Tymoshenko believes that yielding to Firtash's pressure, the tribunal obligated Naftogaz to return to RosUkrEnergo the gas taken in January 2009.

Tymoshenko earlier extended the list of defendants in her lawsuit against RosUkrEnergo and Firtash. It now includes Fuel and Energy Minister Yuri Boyko, head of the security service Valery Khoroshovski and Prosecutor General Viktor Pshonka.

The list also names Semyon Mogilevich, whom the FBI has been hunting for years, Paul Manafort, President Viktor Yanukovych's political consultant, First Deputy General Prosecutor Renat Kuzmin, and prosecutor Lilya Frolova, who represents the prosecution in the trial against Tymoshenko.

The summonses have been sent to all the co-defendants.

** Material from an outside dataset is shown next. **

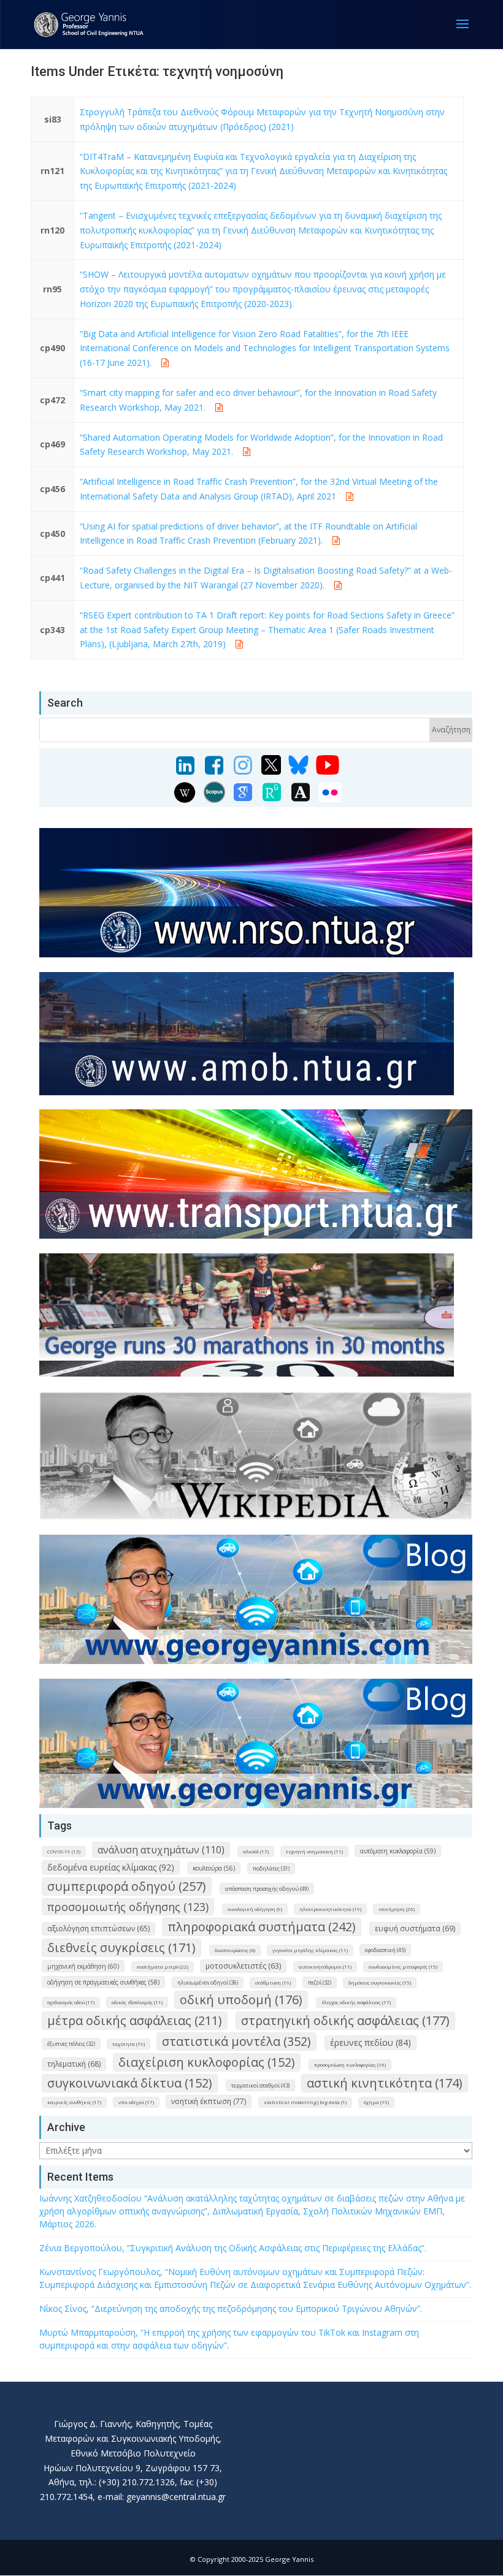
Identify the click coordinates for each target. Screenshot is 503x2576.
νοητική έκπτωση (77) (208, 2101)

The lawsuit against Tymoshenko will be considered as part of a pilot project launched by the court in November. The project is oriented around complicated civil suits.

These are, first and foremost, class suits, disputes between shareholders, antimonopoly disputes, and disputes dealing with securities, manufacturers liability, and intellectual property protection.

The project seeks to unify the proceedings in such complicated cases, particularly procedures in pretrial hearings.

The project was initiated in early 2011 by a New York court committee seeking to improve the legal proceedings headed by Shira Scheindlin considering the case of alleged arms dealer Viktor Bout.